What needs to be done -
Beginning with the line containing "The image size is (1423, 840)." and ending at the last line of the records, transcribe each line exactly. Do not include pictures.

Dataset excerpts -
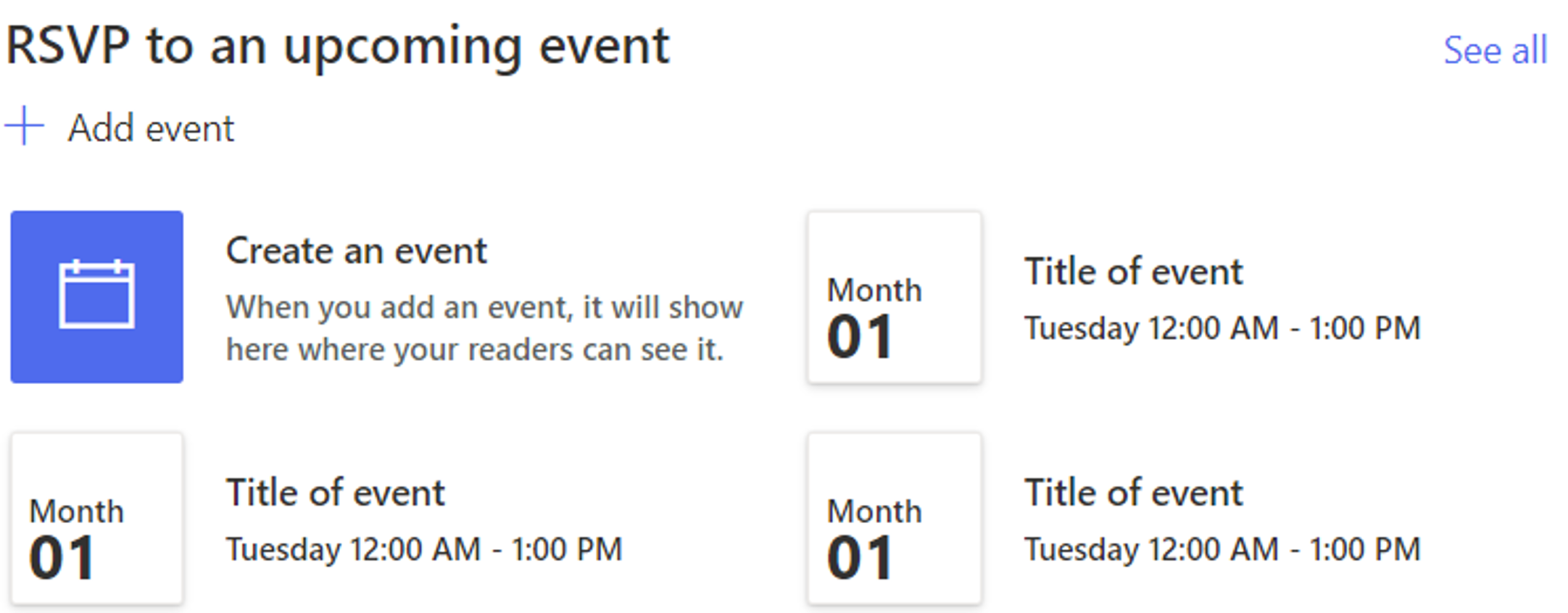The image size is (1568, 613).
Task: Open the top-right Month 01 date tile
Action: tap(895, 296)
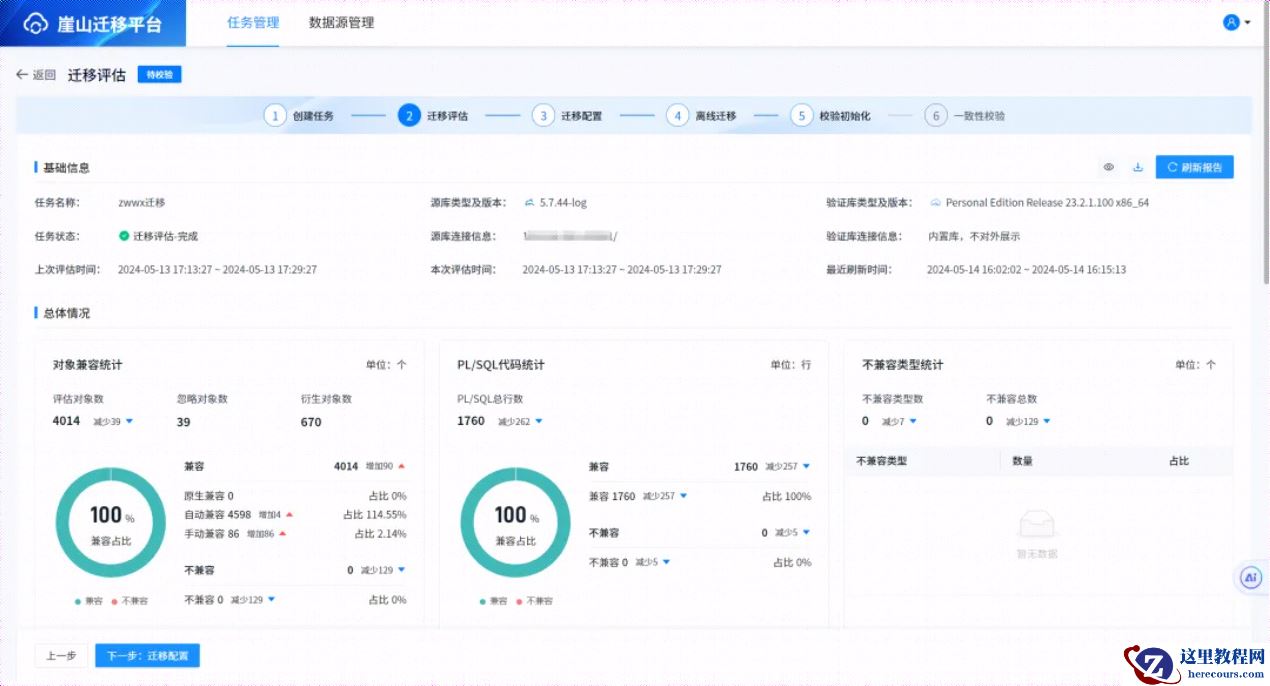Click the arrow beside 评估对象数 减少39
This screenshot has width=1270, height=686.
coord(129,422)
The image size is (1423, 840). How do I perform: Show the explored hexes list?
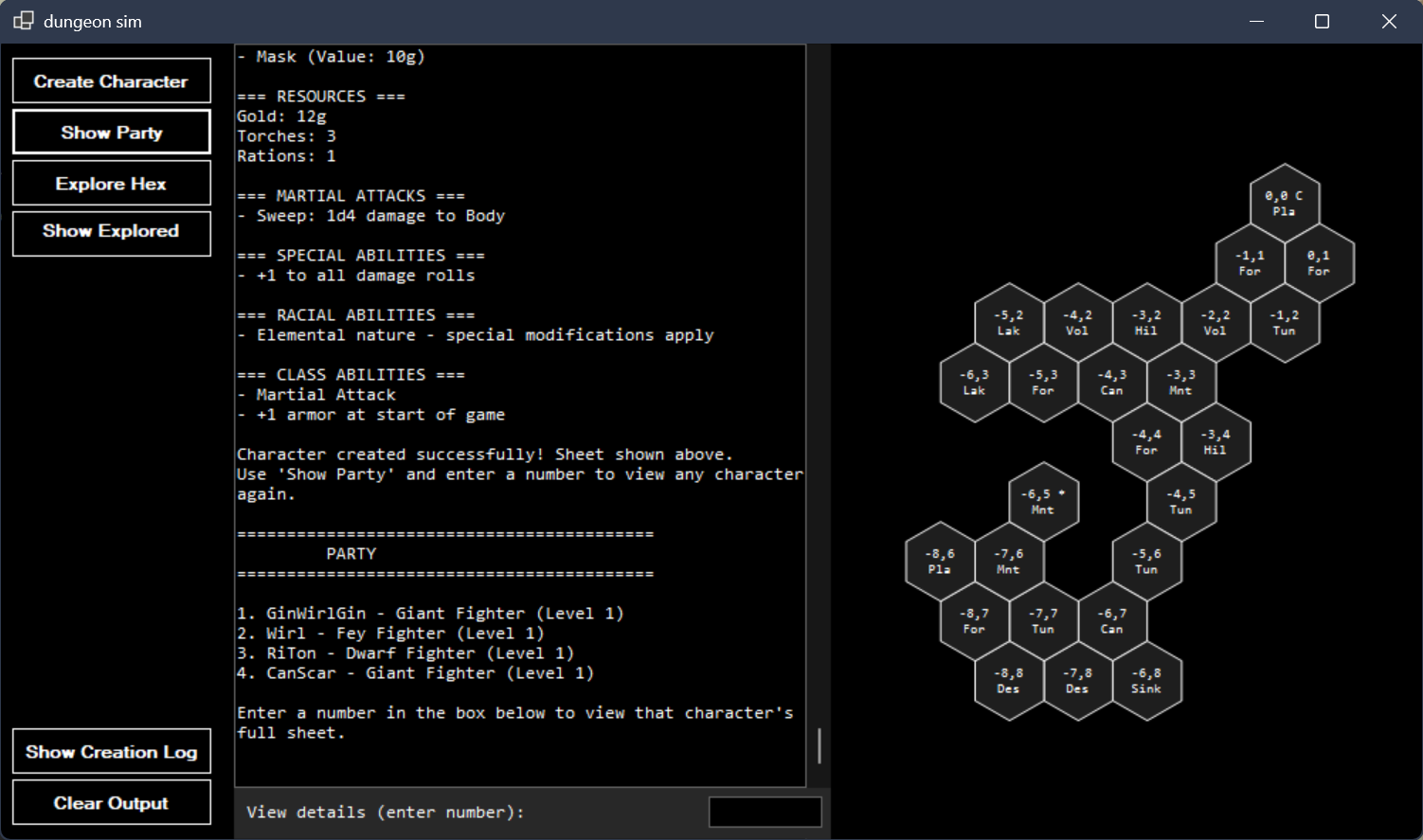(x=111, y=231)
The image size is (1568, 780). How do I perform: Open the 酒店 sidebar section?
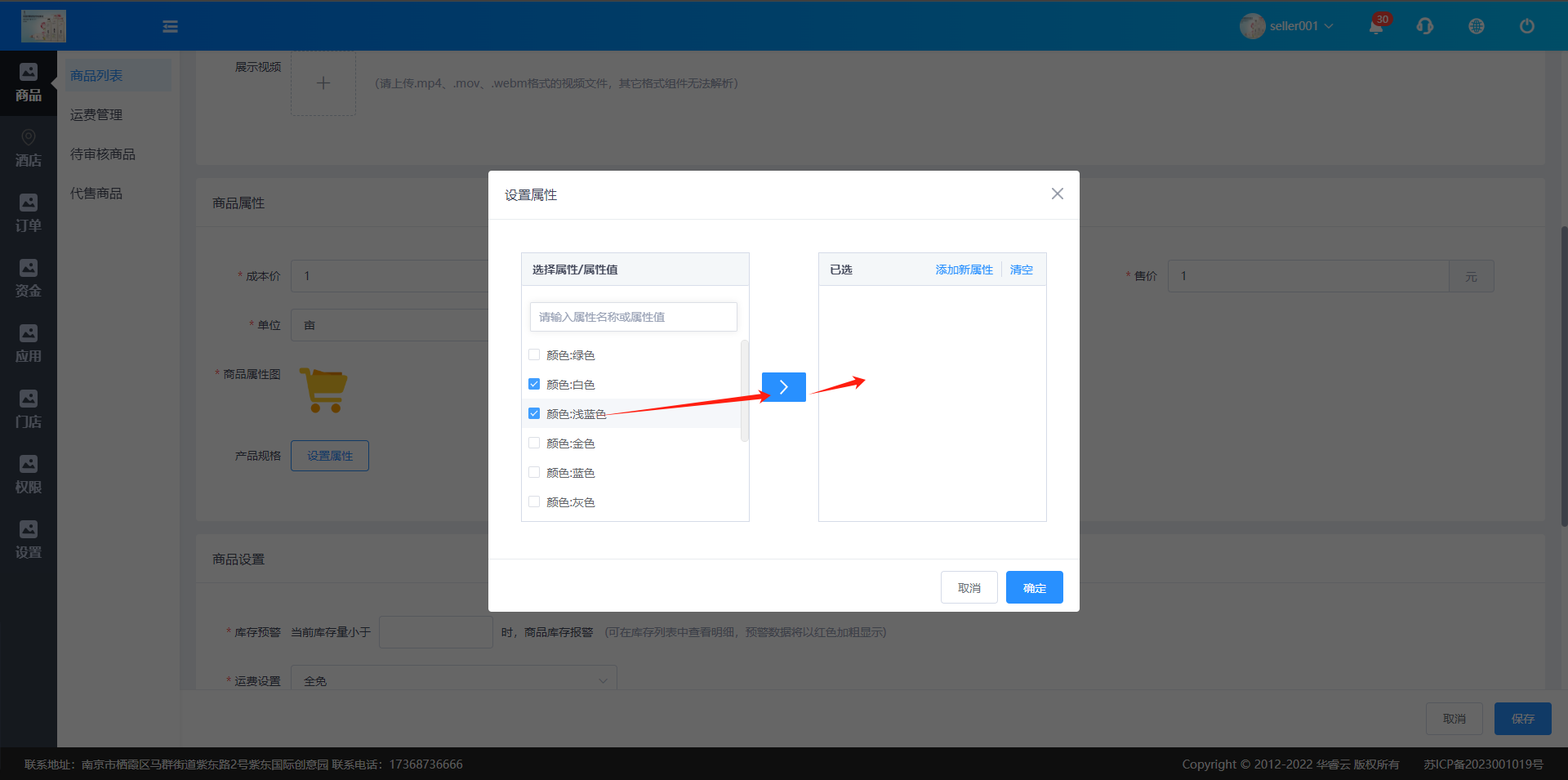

Solution -
The image size is (1423, 840). How do I perform: Show the explored hexes list?
(x=111, y=231)
The image size is (1568, 780). How do I perform: Open the 酒店 sidebar section?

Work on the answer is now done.